**Teks yang Disediakan:**
------------------------------------------------
Jika ini benar, maka satu-satunya alasan Vidal belum juga datang ke Old Trafford adalah karena United belum bisa memberikan angka yang memuaskan hati Juventus. Siapakah yang bertanggungjawab melakukan negosiasi? Ed Woodward. Kita melihat bagaimana gelandang kelas satu Eropa seperti Cesc Fabregas dan Toni Kroos berpindah klub musim ini dengan harga yang relatif murah. Para fans United bisa dimaafkan jika mereka mulai bertanya sebenarnya Ed Woodward ini kompeten atau tidak dalam menjalankan tugasnya.

Apa pun hasil Van Gaal di akhir musim nanti, posisinya jauh lebih aman daripada pendahulunya. Tak akan ada yang mempertanyakan reputasi dan prestasi Van Gaal seperti yang diderita oleh Moyes. Jika United tak menambah pemain secara signifikan, jika United musim ini gagal juga, maka jari akan diarahkan kepada manajemen klub dan bukan Van Gaal. Manajer sehebat apa pun tak akan bisa berprestasi jika kualitasnya timnya tak cukup bagus, seperti halnya Michael Schumacher yang tak akan jadi juara dunia F1 jika mengendarai Minardi.
------------------------------------------------
**Materi yang Diberikan:**
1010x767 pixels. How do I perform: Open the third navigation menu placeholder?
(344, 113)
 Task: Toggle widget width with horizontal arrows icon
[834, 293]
------------------------------------------------
**Tujuan Latihan:**
Tuliskan persis bagian teks tentang United, mulai dari "Apa pun hasil" dan berakhir pada "jika mengendarai Minardi.".

**Hasil Tugas:**
Apa pun hasil Van Gaal di akhir musim nanti, posisinya jauh lebih aman daripada pendahulunya. Tak akan ada yang mempertanyakan reputasi dan prestasi Van Gaal seperti yang diderita oleh Moyes. Jika United tak menambah pemain secara signifikan, jika United musim ini gagal juga, maka jari akan diarahkan kepada manajemen klub dan bukan Van Gaal. Manajer sehebat apa pun tak akan bisa berprestasi jika kualitasnya timnya tak cukup bagus, seperti halnya Michael Schumacher yang tak akan jadi juara dunia F1 jika mengendarai Minardi.